Quizá rezar. Dios no había estado mucho en sus pensamientos últimamente, un vacío revelador; no deseaba ser inconsistente cuando todo el mundo era un pozo de tirador. Pero la coherencia era algo tan inútil como el estudio de la naturaleza, y no tan tentadora.

El valle se hallaba aún bañado por el sol, el Liberty Cap medio en sombras. El humo se había aclarado algo y el cielo era más azul, verdoso en los bordes de la bruma, más real de lo que había sido antes.

—Voy a morir —dijo en voz alta, en un tono normal de voz, experimentando—. Todo lo que soy va a terminar. Mis pensamientos acabarán. No experimentaré nada, ni siquiera el último final. —Rocas alzándose y humo y lava. No; probablemente no así. ¿Dolerá? ¿Habrá tiempo para el dolor?

Muerte en masa; probablemente Dios debía estar ocupado también con las plegarias en masa.

Dios.

No un protector, a menos que se produjeran milagros.

Agitó sus botas en el polvo del sendero.

—¿Qué demonios estoy buscando? ¿Una revelación? —Agitó la cabeza y forzó una carcajada—. Ingenuo hijo de puta. Estás desentrenado; tus músculos de rezar, tus bíceps de la iluminación, están bajos de forma. No puedes elevarte más arriba que tu maldita cabeza.

La amargura en su voz le hizo estremecerse. ¿Deseaba realmente una revelación, una confirmación, la seguridad de la existencia de un significado más allá del final?

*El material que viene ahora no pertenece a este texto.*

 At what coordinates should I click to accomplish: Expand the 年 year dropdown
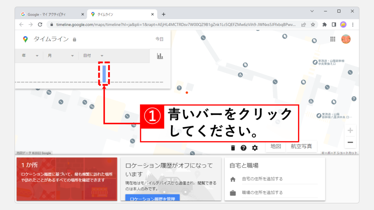click(x=30, y=56)
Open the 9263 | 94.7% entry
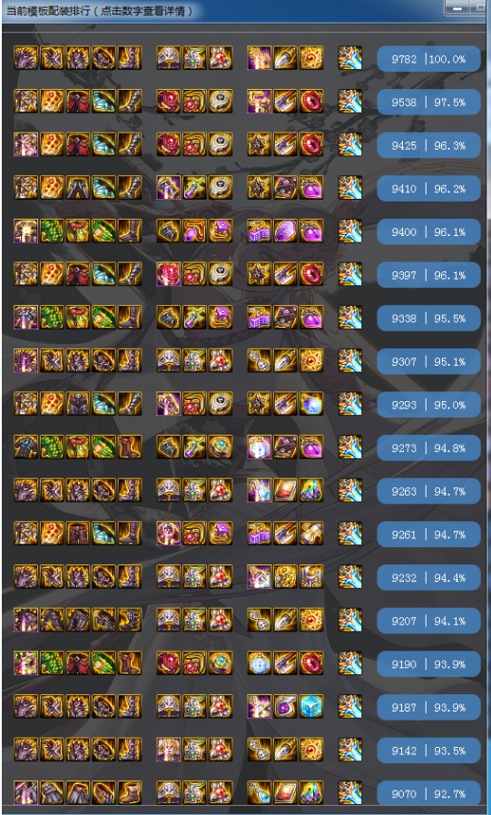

—Dios es lo que amas. —Lo dijo suavemente; era embarazoso darse cuenta de lo mucho que creía en ello. Sin embargo, nunca había sido particularmente bueno en el amor, ni en el amor a la gente en todas sus formas ni en los otros tipos de amor, excepto quizás el amor a su trabajo—. Amo la Tierra.

Pero eso era más bien amplio y vago. La Tierra ofrecía solamente obstáculos irreflexivos al amor: tormentas, deslizamientos de rocas, volcanes, terremotos. Accidentes. La Tierra no podía impedir el ser incontinente. Era fácil amar a la gran madre.